Others speculate that the mother/daughter duo was, once again, “up to no good,” that something sinister was resting just below the surface, another scam perhaps. Banks posits the notion that Gibson most likely wanted to resume a relationship, that she believed that he may have in fact forgiven her for the years spent behind bars for the lies she had told, and that they could indeed move forward, together, despite the past. Whatever the motive for Gibson’s sudden appeal on Facebook doesn’t, however, cause him to languish over her intent.

Like many other exonerees who have been falsely accused of crimes they did not commit, Banks is putting the past behind him and moving into a different arena, one that doesn’t have bars, ankle monitors or daily activities ordered by officials who work in state-run facilities.

Major newspapers across the country are reporting on Banks’ slow turn of luck: He is scheduled to try out with the Seattle Seahawks football team on June 7th, and a number of other professional teams have expressed interest in him as well. If, however, he doesn’t make the roster with any of the teams, he has been offered, according to Derrick Hall, CEO of the Arizona Diamondbacks baseball team, a place of employment with the organization. Hall watched Banks in a recent interview and was greatly impressed with the maturity of the young man who appears to harbor no resentment or ill-will toward his accuser or the fact that one-fifth of his life was spent behind bars for a crime he did not commit.

While a number of wrongful incarcerations can be attributed to a myriad of factors, including witness misidentification, poor forensic science, judicial misconduct, “bad” policing, coerced confessions, and ineffective legal counsel (which runs strong in this case), very few cases of exoneration can be attributed to walk-in-the-door, sit-down confessions of truth by an accuser, as in this case. Wanetta Gibson’s liberal entry into the investigator’s office was not only a surprise to Banks–he didn’t believe that she would show up–her confession of truth set in motion a string of events that set the wheels of justice rolling in Banks’ favor. Her conscience or the consciousness of what she’d done are theories up for grab. Only she can make a truthful case of her past and present behavior.
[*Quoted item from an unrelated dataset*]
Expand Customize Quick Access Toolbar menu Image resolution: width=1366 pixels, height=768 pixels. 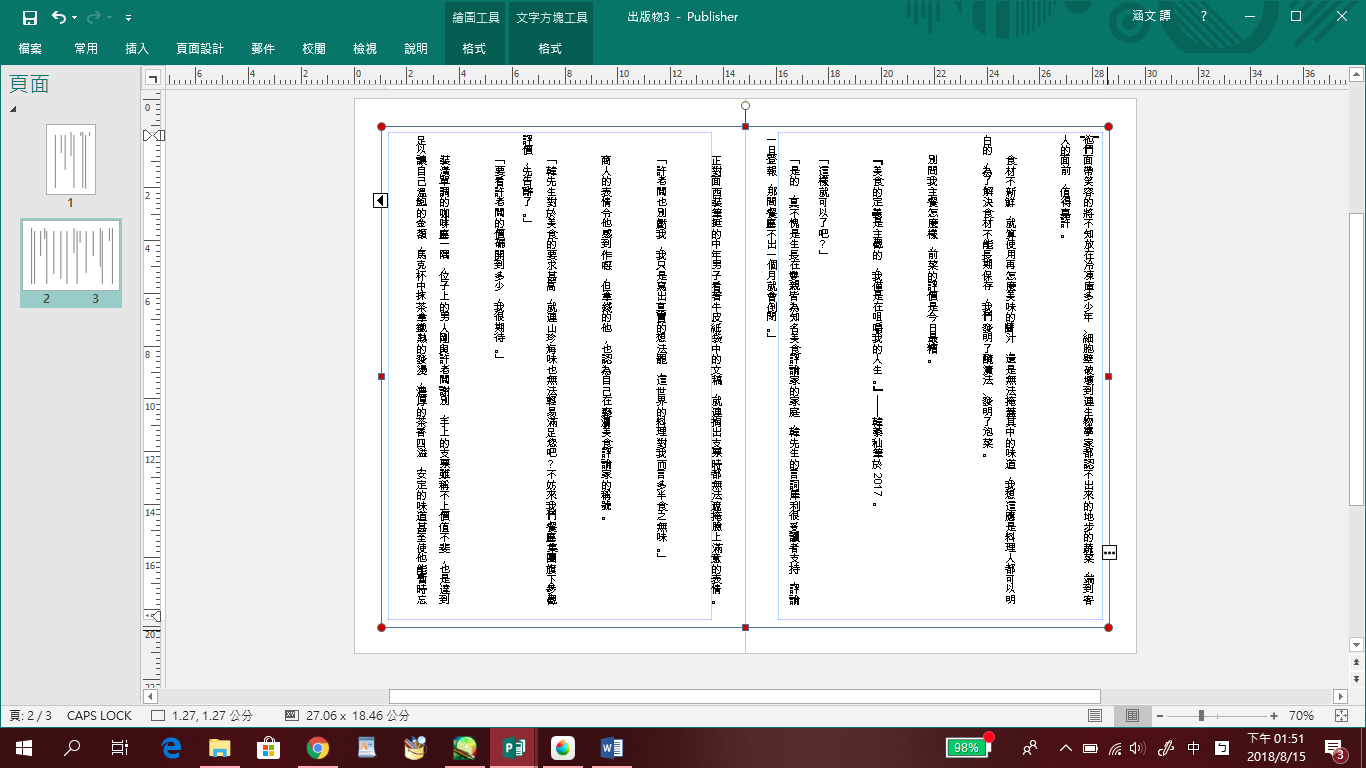point(128,18)
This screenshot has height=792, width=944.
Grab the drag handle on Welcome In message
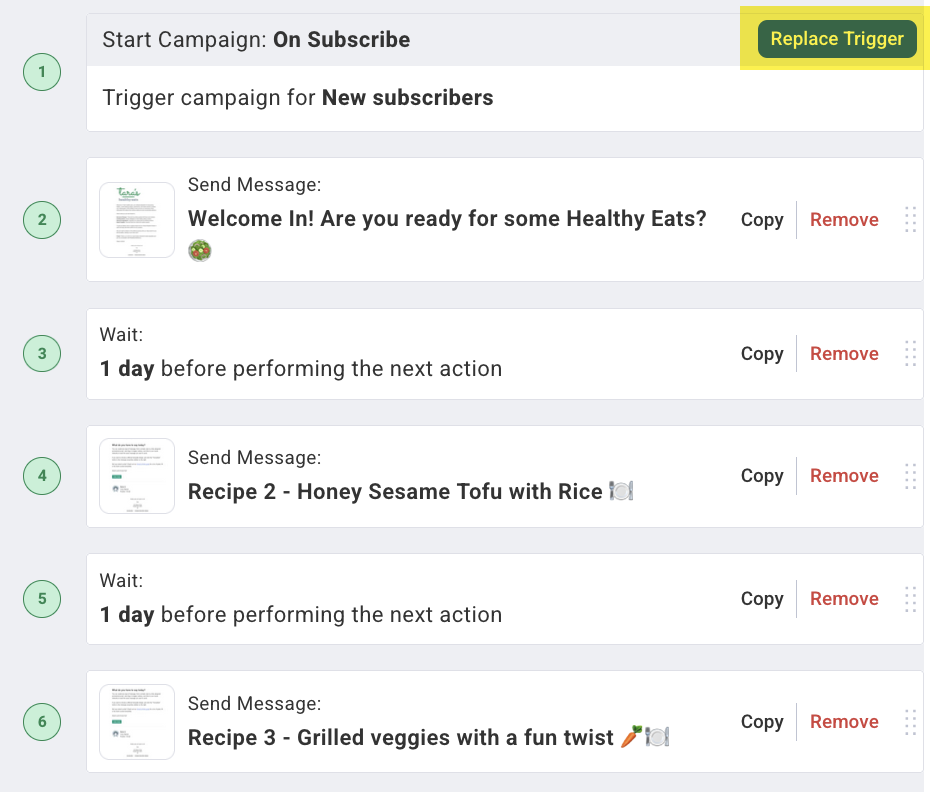[910, 220]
In this socially driven culture of tweets, texts, emails, “breaking news,” and 24/7 news bytes, Facebook has, in this instance, proven to be a savior for Brian Banks. It is reported that he remarked that he “didn’t believe” what he saw on his computer screen when he saw that Gibson had contacted him with the missive to “let bygones be bygones.” While such a casual dispatch may have been easy for her to issue, it will prove for Banks to be one which will indeed direct his path toward new and glorious opportunities and beginnings. Good luck, Brian.